### The data
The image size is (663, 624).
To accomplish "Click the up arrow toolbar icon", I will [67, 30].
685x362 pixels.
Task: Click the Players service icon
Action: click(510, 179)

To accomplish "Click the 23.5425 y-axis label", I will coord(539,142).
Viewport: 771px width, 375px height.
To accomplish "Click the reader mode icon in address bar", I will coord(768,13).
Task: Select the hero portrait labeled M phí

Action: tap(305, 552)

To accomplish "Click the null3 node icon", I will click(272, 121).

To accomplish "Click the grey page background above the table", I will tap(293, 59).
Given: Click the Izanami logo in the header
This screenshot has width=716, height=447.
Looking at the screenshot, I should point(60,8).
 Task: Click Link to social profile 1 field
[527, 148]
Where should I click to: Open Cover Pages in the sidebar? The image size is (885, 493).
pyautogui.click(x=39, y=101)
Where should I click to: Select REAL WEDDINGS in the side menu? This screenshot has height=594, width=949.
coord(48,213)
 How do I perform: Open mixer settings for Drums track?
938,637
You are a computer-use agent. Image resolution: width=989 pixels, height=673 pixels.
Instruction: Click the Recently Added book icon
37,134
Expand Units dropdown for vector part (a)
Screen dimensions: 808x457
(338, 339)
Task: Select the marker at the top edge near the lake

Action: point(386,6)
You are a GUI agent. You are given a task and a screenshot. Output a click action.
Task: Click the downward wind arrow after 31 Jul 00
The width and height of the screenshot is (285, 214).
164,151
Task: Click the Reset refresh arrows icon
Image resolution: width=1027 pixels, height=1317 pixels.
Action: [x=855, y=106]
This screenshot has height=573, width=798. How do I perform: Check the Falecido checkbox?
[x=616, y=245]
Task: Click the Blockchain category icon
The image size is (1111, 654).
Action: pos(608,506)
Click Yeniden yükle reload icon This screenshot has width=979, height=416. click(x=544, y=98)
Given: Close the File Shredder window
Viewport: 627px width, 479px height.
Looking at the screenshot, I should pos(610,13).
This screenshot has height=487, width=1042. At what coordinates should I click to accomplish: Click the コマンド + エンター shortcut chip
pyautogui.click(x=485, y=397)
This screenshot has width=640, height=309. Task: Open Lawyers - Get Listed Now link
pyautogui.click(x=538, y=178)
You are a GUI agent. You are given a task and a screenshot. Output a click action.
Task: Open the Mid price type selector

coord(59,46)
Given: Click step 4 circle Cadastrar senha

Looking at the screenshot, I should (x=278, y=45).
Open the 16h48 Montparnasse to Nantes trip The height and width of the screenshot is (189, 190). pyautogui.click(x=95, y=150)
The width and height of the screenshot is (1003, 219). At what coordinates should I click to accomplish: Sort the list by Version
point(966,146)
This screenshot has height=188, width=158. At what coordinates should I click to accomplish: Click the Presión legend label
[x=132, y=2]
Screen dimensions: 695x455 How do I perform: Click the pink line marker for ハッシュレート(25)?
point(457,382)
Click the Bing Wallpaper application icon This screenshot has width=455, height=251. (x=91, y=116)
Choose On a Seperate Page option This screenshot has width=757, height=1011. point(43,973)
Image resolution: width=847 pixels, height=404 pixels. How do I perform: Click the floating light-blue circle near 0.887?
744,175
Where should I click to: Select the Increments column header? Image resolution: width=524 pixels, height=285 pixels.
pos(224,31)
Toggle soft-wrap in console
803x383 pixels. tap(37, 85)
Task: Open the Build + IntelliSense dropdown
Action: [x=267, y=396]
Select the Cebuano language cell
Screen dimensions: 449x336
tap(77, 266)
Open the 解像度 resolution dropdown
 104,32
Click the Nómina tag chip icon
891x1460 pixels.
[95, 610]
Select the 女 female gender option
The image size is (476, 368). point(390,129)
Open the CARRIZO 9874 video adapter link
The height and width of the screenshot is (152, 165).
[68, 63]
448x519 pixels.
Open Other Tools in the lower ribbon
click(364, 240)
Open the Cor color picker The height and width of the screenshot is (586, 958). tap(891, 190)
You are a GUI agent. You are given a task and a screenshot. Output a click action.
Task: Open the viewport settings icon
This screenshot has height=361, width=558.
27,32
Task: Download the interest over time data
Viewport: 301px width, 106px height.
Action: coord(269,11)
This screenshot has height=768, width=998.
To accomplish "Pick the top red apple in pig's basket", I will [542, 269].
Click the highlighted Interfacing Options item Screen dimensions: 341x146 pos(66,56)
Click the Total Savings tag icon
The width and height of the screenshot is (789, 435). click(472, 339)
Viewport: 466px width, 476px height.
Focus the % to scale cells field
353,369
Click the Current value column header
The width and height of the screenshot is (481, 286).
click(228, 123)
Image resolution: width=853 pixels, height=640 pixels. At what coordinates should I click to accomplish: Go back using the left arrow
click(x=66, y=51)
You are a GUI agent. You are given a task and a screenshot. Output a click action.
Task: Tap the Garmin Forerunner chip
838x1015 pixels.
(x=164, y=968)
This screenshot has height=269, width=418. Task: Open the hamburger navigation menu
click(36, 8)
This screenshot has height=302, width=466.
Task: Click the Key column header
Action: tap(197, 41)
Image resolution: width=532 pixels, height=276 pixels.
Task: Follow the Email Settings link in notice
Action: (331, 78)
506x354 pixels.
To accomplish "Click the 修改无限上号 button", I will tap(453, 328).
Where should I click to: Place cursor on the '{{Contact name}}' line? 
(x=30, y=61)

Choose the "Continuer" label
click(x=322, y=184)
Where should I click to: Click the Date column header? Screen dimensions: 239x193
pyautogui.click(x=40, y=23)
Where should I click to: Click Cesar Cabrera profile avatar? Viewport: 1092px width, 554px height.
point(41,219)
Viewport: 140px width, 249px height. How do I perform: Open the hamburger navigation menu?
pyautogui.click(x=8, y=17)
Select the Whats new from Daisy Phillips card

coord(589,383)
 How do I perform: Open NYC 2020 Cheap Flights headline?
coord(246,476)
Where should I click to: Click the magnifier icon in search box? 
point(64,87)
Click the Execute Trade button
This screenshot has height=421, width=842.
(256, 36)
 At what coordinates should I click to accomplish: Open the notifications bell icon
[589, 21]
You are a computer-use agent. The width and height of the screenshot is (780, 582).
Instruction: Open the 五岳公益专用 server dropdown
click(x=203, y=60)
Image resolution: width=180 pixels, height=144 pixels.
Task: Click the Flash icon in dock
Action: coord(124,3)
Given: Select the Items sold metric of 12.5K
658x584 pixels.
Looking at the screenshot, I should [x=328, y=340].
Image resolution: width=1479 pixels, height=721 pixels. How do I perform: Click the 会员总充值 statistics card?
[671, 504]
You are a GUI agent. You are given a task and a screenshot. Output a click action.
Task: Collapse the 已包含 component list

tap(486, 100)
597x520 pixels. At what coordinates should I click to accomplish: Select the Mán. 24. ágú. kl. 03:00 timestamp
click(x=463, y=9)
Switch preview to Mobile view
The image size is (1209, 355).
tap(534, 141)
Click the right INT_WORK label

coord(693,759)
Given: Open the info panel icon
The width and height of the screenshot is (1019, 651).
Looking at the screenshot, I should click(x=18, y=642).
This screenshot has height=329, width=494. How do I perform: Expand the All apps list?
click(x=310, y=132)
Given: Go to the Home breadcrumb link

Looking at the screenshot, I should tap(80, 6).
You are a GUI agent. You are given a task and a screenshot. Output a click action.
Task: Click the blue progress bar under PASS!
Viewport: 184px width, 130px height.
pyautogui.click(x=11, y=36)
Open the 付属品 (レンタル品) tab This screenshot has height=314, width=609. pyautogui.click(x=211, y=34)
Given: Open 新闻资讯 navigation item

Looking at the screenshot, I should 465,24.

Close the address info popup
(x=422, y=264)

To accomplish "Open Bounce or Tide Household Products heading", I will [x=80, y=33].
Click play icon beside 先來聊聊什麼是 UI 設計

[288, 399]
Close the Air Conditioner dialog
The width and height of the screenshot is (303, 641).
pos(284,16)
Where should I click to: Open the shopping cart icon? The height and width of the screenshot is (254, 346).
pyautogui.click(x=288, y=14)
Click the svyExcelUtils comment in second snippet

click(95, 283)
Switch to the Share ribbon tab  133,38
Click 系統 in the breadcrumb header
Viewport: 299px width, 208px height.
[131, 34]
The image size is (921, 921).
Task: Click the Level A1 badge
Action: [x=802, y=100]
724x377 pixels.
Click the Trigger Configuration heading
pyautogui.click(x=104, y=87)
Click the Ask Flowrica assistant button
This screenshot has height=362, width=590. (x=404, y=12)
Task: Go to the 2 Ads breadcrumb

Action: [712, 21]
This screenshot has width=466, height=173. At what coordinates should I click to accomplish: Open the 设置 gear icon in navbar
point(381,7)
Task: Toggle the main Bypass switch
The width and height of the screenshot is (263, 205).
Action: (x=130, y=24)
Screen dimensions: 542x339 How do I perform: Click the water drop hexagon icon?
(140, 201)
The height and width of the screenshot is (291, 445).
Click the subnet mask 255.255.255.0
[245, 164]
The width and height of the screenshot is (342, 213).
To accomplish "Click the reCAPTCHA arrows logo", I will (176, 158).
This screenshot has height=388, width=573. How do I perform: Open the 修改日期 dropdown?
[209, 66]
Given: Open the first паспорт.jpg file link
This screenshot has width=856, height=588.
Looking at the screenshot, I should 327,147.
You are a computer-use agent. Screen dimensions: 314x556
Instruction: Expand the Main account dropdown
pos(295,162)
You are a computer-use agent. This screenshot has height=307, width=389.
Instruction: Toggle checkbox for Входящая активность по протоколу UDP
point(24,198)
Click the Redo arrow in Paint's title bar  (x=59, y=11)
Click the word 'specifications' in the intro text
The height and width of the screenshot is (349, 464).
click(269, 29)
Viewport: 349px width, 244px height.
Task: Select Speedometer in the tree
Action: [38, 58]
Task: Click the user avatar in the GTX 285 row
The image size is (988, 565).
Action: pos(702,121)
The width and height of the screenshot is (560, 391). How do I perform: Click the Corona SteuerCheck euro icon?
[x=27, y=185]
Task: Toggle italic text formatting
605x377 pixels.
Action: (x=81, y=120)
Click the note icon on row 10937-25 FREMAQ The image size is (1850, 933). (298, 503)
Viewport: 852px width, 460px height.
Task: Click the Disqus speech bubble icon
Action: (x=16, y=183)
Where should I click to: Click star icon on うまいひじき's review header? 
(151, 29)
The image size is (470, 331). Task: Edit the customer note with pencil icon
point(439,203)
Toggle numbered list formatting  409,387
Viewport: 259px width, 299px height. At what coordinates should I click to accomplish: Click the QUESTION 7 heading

### Prompt
Using the entries above, return exactly the lines from the line with "Task: Click Link to social profile 1 field" to the line with "Task: Click the downward", counting both of those lines.

### Task response
 Task: Click Link to social profile 1 field
[527, 148]
Where should I click to: Open Cover Pages in the sidebar? The image size is (885, 493).
pyautogui.click(x=39, y=101)
Where should I click to: Select REAL WEDDINGS in the side menu? This screenshot has height=594, width=949.
coord(48,213)
 How do I perform: Open mixer settings for Drums track?
938,637
You are a computer-use agent. Image resolution: width=989 pixels, height=673 pixels.
Instruction: Click the Recently Added book icon
37,134
Expand Units dropdown for vector part (a)
Screen dimensions: 808x457
(338, 339)
Task: Select the marker at the top edge near the lake

Action: point(386,6)
You are a GUI agent. You are given a task and a screenshot. Output a click action.
Task: Click the downward wind arrow after 31 Jul 00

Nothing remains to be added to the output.